Take for example 3D printing: imagine not going to a shop or ordering off Amazon. People will print most of their needs: houses, clothes, wood, utensils, cars, even Nutella. One city is printing a metal bridge. The future is so bright for 3D printing that printers could make organs, eyes, ears, or bones. As a result, humans could live healthier, longer, and the relationship of consumer to retail and producer may cut out most retail shops and change what cities and towns look like.

To go a step further with health, gene editing will help to eliminate diseases before birth or during early childhood. Gene editing will make crops heartier and more productive. Does this mean the end of cancer, epidemics, and world hunger? Will we even need robots to perform surgery? (Yes – humans are still human and accidents, falls, and emergencies will still happen.)

The agricultural industry has already experienced significant change, but imagine autonomous tractors, smart robots, and connected land and water surveillance: humans won’t need to pick fruits and vegetables, spray crops, or survey their fields by plane or helicopter.

Farmers and consumers will likely be less concerned about the potential pollution of their crops due to the increase in renewable energy use. Advances in renewable energy technology and changes in consumer preferences will eliminate fossil fuel use, gas-powered cars, and thus gas stations. Soon enough, electricity will be free.

If electricity is free, the internet is everywhere, and machines and devices have sensors, infrastructures and machines will be “smart,” the factory and city of the future will look quite different than what we know today. Warehouses and factories will be 99% machines with the occasional human. Machines will predict wear and tear and move to preventative maintenance: no more broken trains, buses, water pipes, etc. Groceries will be delivered and robots will have packed and shipped everything; the likes of Safeway and strip malls will be things of the past. Deliveries will be done by drones and USPS may not have the traditional mailman anymore. High-speed travel will make travelling from one city to another faster and easier: no more short-distance flights, airport hassle, or long road trips.

Impact on Jobs and Skills

Clearly, the world will be quite different. The city Marla grew up in won’t be the same city that her grandchildren grow up in, though they remain in Oakland. Hundreds have studied and tried to quantify disruptive technologies’ impact on jobs and the future of work: the breadth, depth, and scale of impact, which jobs will disappear and which will remain, how will the skillsets demanded change, etc. Overall, predictable physical work with repeated tasks, will be automated. Office support and administrative duties will be automated. Construction will likely need far fewer builders because machines will build. Jobs with customer interaction will shift, such as hotel and travel workers, food-service workers, retail workers, etc.

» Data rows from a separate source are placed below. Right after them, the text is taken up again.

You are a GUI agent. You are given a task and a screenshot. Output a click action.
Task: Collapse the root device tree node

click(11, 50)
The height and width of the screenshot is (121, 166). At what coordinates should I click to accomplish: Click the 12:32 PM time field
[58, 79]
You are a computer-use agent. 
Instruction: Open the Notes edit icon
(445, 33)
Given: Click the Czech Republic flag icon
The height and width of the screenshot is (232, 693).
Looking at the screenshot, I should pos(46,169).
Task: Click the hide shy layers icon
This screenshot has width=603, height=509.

McKinsey predicts that in 60% of occupations, at least one-third of job duties could be automated. The World Economic Forum predicts an increase in freelance work to more than half the workforce. The OECD predicts that those in their teens will be the most at-risk for being put out of work by automation.

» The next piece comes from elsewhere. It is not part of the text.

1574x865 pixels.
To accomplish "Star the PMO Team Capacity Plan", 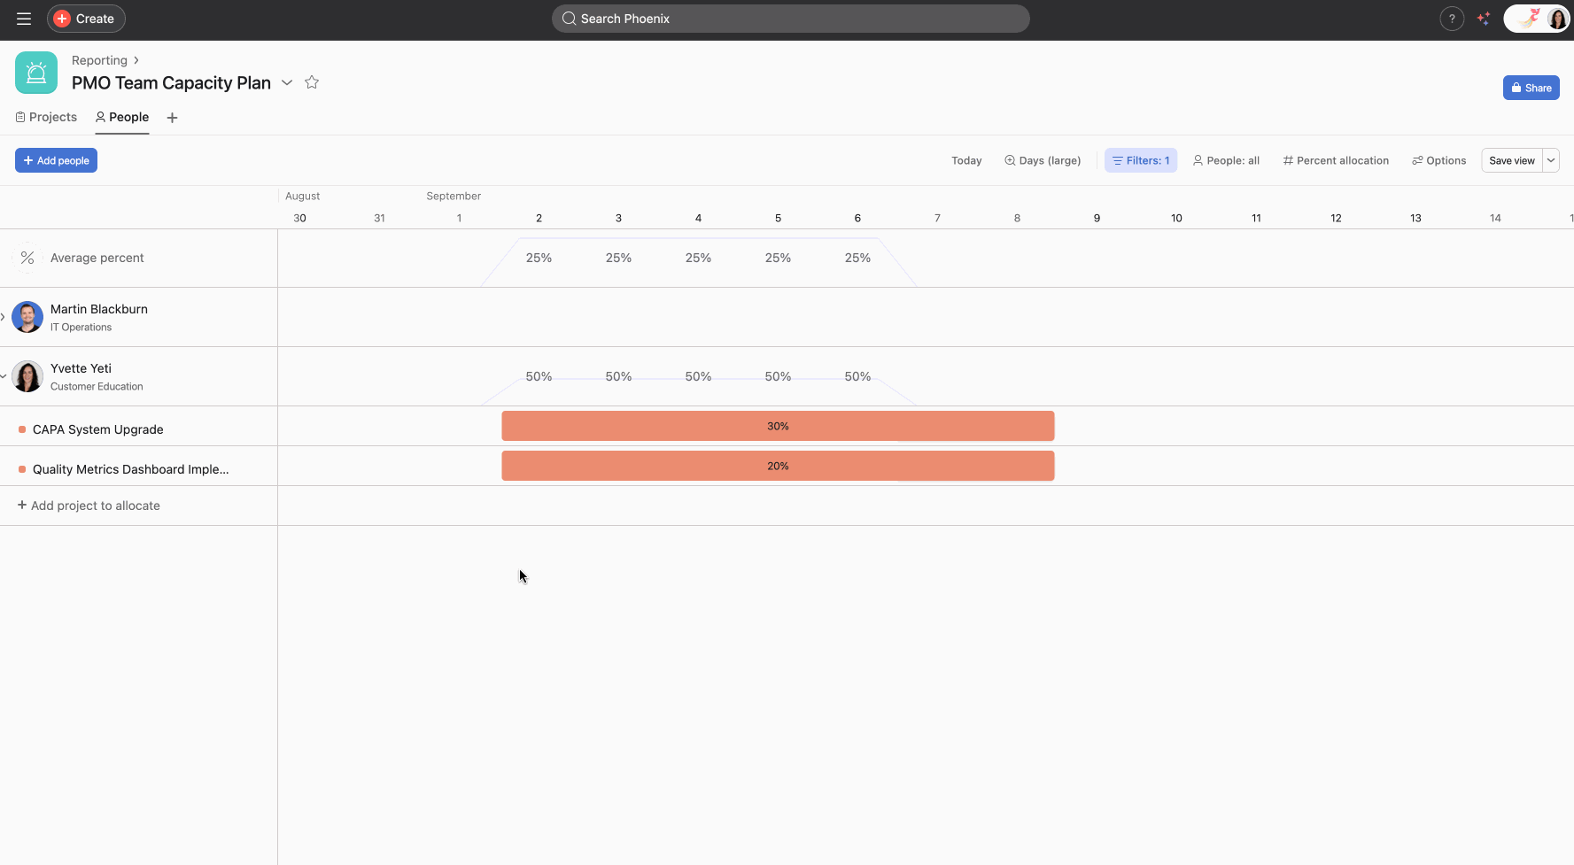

In 2018, we face a significant number of disruptive technologies that will, in accordance with their nature, disrupt life and the economy as we know it. Jobs will be automated out and will change in nature, but equally new jobs will be created that don’t yet exist today. Workers will need to be flexible, collaborate, be capable of digital navigation, handle high complexity, respond to a high number of requests or demands for attention and response, manage/filter signals and noise, and align themselves with work through skills-based not knowledge-based economies. Undoubtedly, there will be an increase in IT-related jobs, however they’re more likely to be in combination with other roles and industries as the lines blur, IoT pushes us to connect everything, thus technology and humans become ever closer.